Posts tagged ‘everyday life’
a marvel in stainless steel technology. each car weighs about seventy two thousand pounds. it uses a wabco air supply and brake system. each car costs one million two hundred fifteen thousand four hundred and sixty six dollars. there are five cars in a number four train so in total, the train costs about six million seventy seven thousand three hundred and thirty dollars. and this piece of shit is all yours for 2.50.
in that wishy washy time between winter and spring, i prefer beaver as opposed to fox or alligator or eagle. beaver has a certain je nous se qua about it. you know, the way it nibbles on your skin when the wind blows through the buildings at fifteen miles an hour. or sometimes, when i’m at home and after i’ve taken a shower, instead of using a towel, i use the beaver. it’s keeps me warm. i can spend the whole day in the beaver.
i was never really a lights man. but it’s the only one that doesn’t give me the shakes when i’m off it for a few hours. i grew up on hontashan before coming here so i’m used to smoking straight nicotine. i grew up smoking that since i was maybe ten or so. everyone was doing it. that’s what you did. over here, it’s a little bit like that but i think the young ones do it just to be cool. do some fucking labor in a farm for a few months. live in a place where food is rationed. then you can start smoking at whatever damn age you please.
the toughest part about ginger root is making sure it’s the real deal. the american stuff is alright but the real ginger comes from larnalkas. it’s a small island a few miles off the coast of chile. the only thing capable of growing there is the most powerful ginger in the world. i went there a few times. you can hire a guide to take you. the guide has a rope attached to his torso and he swims across with you in a rowboat behind. you have to make sure you bring a paddle though because if your guide goes down, the current will sweep you through the hexiboric current before you even know to try and swim back yourself.

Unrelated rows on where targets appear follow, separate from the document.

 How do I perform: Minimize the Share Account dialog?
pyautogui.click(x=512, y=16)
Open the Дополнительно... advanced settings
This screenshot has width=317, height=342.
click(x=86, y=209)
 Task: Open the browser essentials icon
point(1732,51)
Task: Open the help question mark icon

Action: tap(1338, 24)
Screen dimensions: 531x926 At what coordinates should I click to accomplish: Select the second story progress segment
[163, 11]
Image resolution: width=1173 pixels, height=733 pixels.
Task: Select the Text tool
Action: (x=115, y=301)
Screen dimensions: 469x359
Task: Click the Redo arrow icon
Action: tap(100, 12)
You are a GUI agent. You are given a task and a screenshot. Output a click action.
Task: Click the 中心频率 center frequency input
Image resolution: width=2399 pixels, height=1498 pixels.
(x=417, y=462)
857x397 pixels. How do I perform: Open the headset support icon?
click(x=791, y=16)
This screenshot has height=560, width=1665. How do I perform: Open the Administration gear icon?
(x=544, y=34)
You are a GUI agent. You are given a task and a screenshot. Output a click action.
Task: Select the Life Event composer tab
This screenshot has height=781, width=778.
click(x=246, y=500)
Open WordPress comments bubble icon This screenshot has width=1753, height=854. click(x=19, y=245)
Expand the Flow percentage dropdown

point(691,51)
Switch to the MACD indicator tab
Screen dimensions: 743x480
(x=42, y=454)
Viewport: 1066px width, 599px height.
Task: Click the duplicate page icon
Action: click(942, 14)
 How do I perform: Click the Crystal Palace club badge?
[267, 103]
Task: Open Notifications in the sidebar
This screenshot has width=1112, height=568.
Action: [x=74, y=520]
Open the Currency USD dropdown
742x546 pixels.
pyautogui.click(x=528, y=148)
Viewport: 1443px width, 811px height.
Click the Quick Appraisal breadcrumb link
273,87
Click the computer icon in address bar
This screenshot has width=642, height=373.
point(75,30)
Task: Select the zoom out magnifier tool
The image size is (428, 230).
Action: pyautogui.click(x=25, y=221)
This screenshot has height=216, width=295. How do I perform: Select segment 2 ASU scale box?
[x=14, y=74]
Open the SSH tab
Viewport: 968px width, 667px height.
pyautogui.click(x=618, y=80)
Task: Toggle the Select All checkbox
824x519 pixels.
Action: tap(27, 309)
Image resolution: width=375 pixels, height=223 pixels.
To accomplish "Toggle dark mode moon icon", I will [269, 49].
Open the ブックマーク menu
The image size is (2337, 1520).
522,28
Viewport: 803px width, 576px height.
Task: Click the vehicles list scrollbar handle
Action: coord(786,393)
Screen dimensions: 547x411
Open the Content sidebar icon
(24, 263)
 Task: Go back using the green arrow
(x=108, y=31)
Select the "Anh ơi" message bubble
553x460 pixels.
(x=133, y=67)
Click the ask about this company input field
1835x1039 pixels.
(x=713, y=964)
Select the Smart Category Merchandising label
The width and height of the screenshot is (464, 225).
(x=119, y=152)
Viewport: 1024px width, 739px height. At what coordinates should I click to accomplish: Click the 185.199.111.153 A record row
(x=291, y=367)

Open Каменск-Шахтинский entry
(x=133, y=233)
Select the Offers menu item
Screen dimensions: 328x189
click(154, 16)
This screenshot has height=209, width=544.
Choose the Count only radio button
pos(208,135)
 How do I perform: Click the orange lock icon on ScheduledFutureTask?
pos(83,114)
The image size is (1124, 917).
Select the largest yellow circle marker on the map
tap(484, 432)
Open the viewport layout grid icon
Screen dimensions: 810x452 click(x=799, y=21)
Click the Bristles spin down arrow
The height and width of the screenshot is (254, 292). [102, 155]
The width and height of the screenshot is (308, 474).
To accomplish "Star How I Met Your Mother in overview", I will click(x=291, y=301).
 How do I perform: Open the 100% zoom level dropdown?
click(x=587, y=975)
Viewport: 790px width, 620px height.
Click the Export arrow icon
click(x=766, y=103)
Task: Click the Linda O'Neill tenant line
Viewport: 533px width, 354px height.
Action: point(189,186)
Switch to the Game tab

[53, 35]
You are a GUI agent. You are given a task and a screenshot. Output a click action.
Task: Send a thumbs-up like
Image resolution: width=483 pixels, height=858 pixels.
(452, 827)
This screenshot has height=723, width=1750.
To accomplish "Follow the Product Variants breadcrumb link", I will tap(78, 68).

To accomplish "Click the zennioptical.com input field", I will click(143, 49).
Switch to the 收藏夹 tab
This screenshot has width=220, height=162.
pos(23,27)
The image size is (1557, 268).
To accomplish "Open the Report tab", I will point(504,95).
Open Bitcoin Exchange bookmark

when i was born, my mom told me that i had a lot to say. i don’t know whether that’s true or not but i know for a fact that kids don’t really speak in at least the first few months of life in a language that you and i recognize. it’s more like cooing and crying and screaming. so i’m not sure whether she was talking about that as opposed to some possible delusion she had. i think that’s a fair question, because people know, you and i know at least, that these kind of things get passed down.